Pixel coordinate grounding data:

Content starts

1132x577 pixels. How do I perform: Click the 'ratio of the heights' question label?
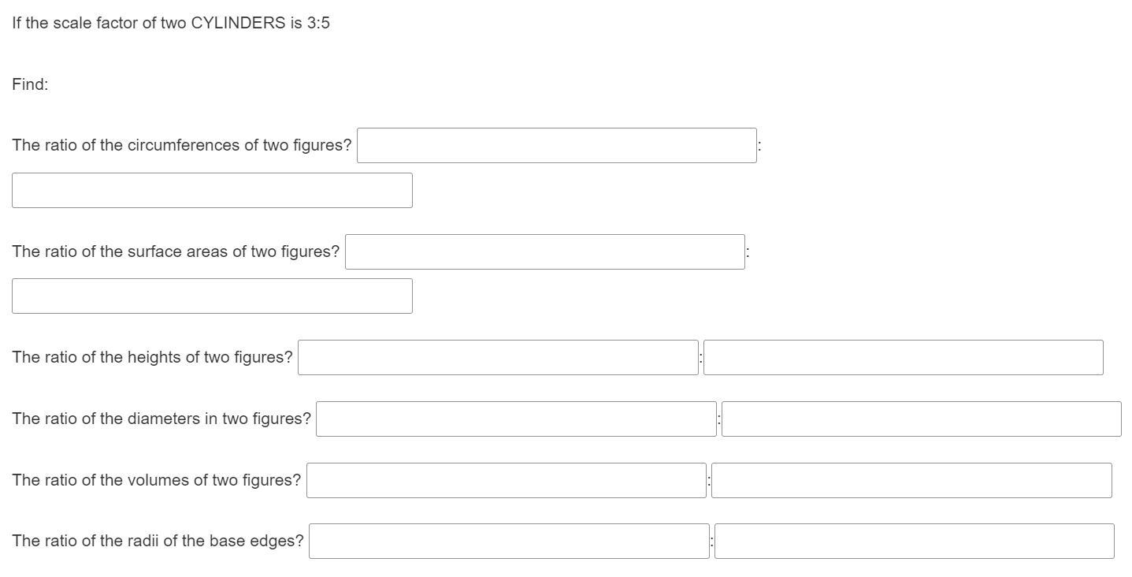152,357
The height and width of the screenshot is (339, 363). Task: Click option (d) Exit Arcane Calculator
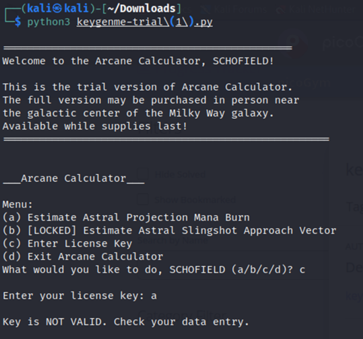(x=82, y=257)
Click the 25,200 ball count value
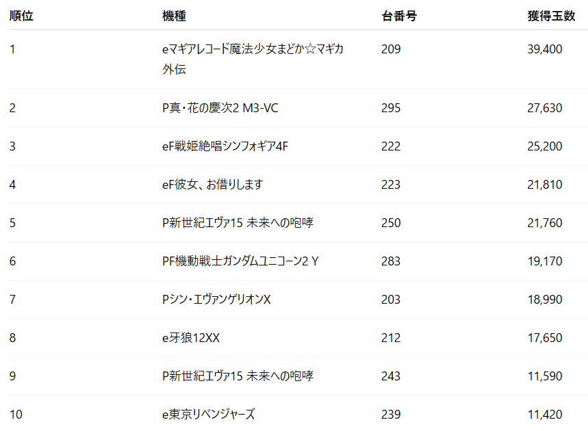The image size is (588, 431). 545,146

Content ends

Output each entry exactly. Skip the pictures.

1132x577 pixels. How do I perform: Click the 'ratio of the heights' question label?
152,357
The height and width of the screenshot is (339, 363). Task: Click option (d) Exit Arcane Calculator
(x=82, y=257)
Click the 25,200 ball count value
The image size is (588, 431). 545,146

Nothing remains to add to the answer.